DATA LISTING:
########
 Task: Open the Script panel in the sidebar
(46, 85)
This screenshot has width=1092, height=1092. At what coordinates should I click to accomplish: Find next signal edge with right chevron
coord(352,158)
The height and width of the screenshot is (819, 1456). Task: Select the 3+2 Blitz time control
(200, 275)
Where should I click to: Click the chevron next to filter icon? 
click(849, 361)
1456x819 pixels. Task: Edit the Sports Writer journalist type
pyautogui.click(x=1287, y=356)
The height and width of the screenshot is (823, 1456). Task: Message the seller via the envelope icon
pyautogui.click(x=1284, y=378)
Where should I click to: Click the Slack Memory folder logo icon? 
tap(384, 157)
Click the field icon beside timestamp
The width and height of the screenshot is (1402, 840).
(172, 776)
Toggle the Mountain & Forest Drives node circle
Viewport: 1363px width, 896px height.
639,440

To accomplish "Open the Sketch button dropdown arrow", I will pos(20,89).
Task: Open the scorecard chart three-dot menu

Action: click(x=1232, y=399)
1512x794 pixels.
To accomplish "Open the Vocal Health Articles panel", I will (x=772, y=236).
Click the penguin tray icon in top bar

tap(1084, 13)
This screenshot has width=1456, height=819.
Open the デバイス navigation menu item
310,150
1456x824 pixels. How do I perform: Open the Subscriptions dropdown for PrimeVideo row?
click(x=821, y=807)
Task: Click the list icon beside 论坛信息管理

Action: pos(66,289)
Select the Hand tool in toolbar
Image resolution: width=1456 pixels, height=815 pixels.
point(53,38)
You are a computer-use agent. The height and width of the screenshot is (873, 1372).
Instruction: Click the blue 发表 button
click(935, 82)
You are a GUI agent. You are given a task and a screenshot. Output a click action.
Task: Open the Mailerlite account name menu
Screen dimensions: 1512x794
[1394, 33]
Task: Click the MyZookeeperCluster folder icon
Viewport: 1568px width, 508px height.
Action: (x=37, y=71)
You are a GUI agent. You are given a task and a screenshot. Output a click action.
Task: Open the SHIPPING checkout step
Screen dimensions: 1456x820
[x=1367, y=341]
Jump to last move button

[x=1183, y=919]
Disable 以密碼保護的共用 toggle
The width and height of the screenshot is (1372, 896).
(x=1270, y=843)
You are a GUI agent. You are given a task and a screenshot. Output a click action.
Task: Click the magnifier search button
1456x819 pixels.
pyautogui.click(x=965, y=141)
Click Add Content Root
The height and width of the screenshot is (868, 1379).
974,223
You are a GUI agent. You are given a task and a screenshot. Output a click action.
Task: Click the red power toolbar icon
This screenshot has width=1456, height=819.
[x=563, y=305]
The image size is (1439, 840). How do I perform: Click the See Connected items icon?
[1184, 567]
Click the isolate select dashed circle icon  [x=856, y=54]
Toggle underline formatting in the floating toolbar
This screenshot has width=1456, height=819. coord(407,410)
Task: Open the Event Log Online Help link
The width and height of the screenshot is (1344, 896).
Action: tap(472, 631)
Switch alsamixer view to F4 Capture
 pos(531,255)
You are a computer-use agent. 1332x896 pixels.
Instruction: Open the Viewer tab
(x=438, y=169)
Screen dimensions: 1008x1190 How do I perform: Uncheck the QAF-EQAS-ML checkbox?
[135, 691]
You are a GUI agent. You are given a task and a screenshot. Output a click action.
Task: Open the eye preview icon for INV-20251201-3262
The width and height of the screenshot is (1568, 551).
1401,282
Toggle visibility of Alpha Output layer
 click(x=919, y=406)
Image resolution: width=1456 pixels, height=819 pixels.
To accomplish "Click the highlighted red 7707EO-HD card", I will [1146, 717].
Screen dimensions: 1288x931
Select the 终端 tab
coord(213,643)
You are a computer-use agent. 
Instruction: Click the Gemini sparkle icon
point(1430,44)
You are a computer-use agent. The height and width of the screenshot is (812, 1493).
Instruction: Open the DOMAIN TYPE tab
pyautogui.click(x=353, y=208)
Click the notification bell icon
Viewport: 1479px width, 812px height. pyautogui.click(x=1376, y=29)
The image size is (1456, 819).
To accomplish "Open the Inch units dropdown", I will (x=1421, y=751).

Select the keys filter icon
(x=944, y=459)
########
TASK DESCRIPTION: Restate the full material word for word.

ANSWER TO THIS EXERCISE:
 Task: Open the Script panel in the sidebar
(46, 85)
This screenshot has width=1092, height=1092. At what coordinates should I click to accomplish: Find next signal edge with right chevron
coord(352,158)
The height and width of the screenshot is (819, 1456). Task: Select the 3+2 Blitz time control
(200, 275)
Where should I click to: Click the chevron next to filter icon? 
click(849, 361)
1456x819 pixels. Task: Edit the Sports Writer journalist type
pyautogui.click(x=1287, y=356)
The height and width of the screenshot is (823, 1456). Task: Message the seller via the envelope icon
pyautogui.click(x=1284, y=378)
Where should I click to: Click the Slack Memory folder logo icon? 
tap(384, 157)
Click the field icon beside timestamp
The width and height of the screenshot is (1402, 840).
(172, 776)
Toggle the Mountain & Forest Drives node circle
Viewport: 1363px width, 896px height.
639,440

To accomplish "Open the Sketch button dropdown arrow", I will pos(20,89).
Task: Open the scorecard chart three-dot menu

Action: click(x=1232, y=399)
1512x794 pixels.
To accomplish "Open the Vocal Health Articles panel", I will (x=772, y=236).
Click the penguin tray icon in top bar

tap(1084, 13)
This screenshot has width=1456, height=819.
Open the デバイス navigation menu item
310,150
1456x824 pixels. How do I perform: Open the Subscriptions dropdown for PrimeVideo row?
click(x=821, y=807)
Task: Click the list icon beside 论坛信息管理

Action: pos(66,289)
Select the Hand tool in toolbar
Image resolution: width=1456 pixels, height=815 pixels.
point(53,38)
You are a computer-use agent. The height and width of the screenshot is (873, 1372).
Instruction: Click the blue 发表 button
click(935, 82)
You are a GUI agent. You are given a task and a screenshot. Output a click action.
Task: Open the Mailerlite account name menu
Screen dimensions: 1512x794
[1394, 33]
Task: Click the MyZookeeperCluster folder icon
Viewport: 1568px width, 508px height.
Action: (x=37, y=71)
You are a GUI agent. You are given a task and a screenshot. Output a click action.
Task: Open the SHIPPING checkout step
Screen dimensions: 1456x820
[x=1367, y=341]
Jump to last move button

[x=1183, y=919]
Disable 以密碼保護的共用 toggle
The width and height of the screenshot is (1372, 896).
(x=1270, y=843)
You are a GUI agent. You are given a task and a screenshot. Output a click action.
Task: Click the magnifier search button
1456x819 pixels.
pyautogui.click(x=965, y=141)
Click Add Content Root
The height and width of the screenshot is (868, 1379).
974,223
You are a GUI agent. You are given a task and a screenshot. Output a click action.
Task: Click the red power toolbar icon
This screenshot has width=1456, height=819.
[x=563, y=305]
The image size is (1439, 840). How do I perform: Click the See Connected items icon?
[1184, 567]
Click the isolate select dashed circle icon  [x=856, y=54]
Toggle underline formatting in the floating toolbar
This screenshot has width=1456, height=819. coord(407,410)
Task: Open the Event Log Online Help link
The width and height of the screenshot is (1344, 896).
Action: tap(472, 631)
Switch alsamixer view to F4 Capture
 pos(531,255)
You are a computer-use agent. 1332x896 pixels.
Instruction: Open the Viewer tab
(x=438, y=169)
Screen dimensions: 1008x1190 How do I perform: Uncheck the QAF-EQAS-ML checkbox?
[135, 691]
You are a GUI agent. You are given a task and a screenshot. Output a click action.
Task: Open the eye preview icon for INV-20251201-3262
The width and height of the screenshot is (1568, 551).
1401,282
Toggle visibility of Alpha Output layer
 click(x=919, y=406)
Image resolution: width=1456 pixels, height=819 pixels.
To accomplish "Click the highlighted red 7707EO-HD card", I will [1146, 717].
Screen dimensions: 1288x931
Select the 终端 tab
coord(213,643)
You are a computer-use agent. 
Instruction: Click the Gemini sparkle icon
point(1430,44)
You are a computer-use agent. The height and width of the screenshot is (812, 1493).
Instruction: Open the DOMAIN TYPE tab
pyautogui.click(x=353, y=208)
Click the notification bell icon
Viewport: 1479px width, 812px height. pyautogui.click(x=1376, y=29)
The image size is (1456, 819).
To accomplish "Open the Inch units dropdown", I will (x=1421, y=751).

Select the keys filter icon
(x=944, y=459)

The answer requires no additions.